After the index of the reference genome is generated, the next step is to align the reads. The basic usage of bowtie is:

$ bowtie [-q|-f|-r|-c] index_prefix [-1 input_reads_pair_1.[fasta|fastq] -2 input_reads_pair_2.[fasta|fastq] | input_reads.[fasta|fastq]] [options]
where index_prefix is the generated index using the bowtie-build command, and options are optional parameters that can be found in the Bowtie manual.

Bowtie supports both single-end (input_reads.[fasta|fastq]) and paired-end (input_reads_pair_1.[fasta|fastq], input_reads_pair_2.[fasta|fastq]) files in fasta or fastq format. The format of the input files also needs to be specified by using the following flags: -q (fastq files), -f (fasta files), -r (raw one-sequence per line), or -c (sequences given on command line).

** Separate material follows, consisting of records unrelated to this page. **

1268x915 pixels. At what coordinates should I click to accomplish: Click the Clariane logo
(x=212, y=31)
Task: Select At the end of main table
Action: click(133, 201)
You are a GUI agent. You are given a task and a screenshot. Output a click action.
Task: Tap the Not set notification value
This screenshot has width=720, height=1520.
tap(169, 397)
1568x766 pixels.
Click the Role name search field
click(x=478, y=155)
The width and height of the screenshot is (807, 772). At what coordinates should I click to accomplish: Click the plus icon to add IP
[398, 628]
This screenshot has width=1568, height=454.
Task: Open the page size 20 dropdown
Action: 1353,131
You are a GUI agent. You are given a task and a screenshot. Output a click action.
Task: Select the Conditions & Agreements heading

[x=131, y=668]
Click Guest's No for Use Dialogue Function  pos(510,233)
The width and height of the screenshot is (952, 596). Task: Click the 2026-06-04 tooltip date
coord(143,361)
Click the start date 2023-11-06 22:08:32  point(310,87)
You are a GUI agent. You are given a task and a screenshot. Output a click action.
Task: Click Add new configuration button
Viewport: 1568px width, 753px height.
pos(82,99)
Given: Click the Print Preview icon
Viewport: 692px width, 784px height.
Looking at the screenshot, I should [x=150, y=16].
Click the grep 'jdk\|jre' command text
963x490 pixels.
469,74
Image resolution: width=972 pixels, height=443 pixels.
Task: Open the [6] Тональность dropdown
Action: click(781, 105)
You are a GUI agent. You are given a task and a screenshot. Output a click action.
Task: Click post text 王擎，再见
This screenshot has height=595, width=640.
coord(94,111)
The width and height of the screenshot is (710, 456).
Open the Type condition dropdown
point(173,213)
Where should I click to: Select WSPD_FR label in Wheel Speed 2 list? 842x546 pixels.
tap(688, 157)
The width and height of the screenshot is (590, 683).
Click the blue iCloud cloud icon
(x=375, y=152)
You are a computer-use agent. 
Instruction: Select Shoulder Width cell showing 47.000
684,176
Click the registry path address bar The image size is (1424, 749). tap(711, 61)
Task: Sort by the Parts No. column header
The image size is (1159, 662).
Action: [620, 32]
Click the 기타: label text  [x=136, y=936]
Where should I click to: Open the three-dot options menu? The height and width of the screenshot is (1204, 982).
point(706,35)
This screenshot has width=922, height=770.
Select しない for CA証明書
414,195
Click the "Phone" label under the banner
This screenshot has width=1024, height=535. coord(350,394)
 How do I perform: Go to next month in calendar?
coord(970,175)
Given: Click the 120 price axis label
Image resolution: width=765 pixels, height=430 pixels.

An example of how to run Bowtie alignment on Swan with single-end fastq file and 8 CPUs is shown below:

bowtie_alignment.submit
#!/bin/bash
#SBATCH --job-name=Bowtie
#SBATCH --nodes=1
#SBATCH --ntasks-per-node=8
#SBATCH --time=168:00:00
#SBATCH --mem=10gb
#SBATCH --output=Bowtie.%J.out
#SBATCH --error=Bowtie.%J.err

module load bowtie/1.1

bowtie -q index_prefix input_reads.fastq -p $SLURM_NTASKS_PER_NODE > bowtie_alignments.sam

Bowtie Output

Bowtie output is an alignment file in SAM format, where one line is one alignment. Each line is a collection of 8 fields separated by tabs. The fields are: name of the aligned reads, reference strand aligned to, name of reference sequence where the alignment occurs, 0-based offset into the forward reference strand where leftmost character of the alignment occurs, read sequence, read qualities, the number of other instances where the same sequence is aligned against the same reference characters, and comma-separated list of mismatch descriptors.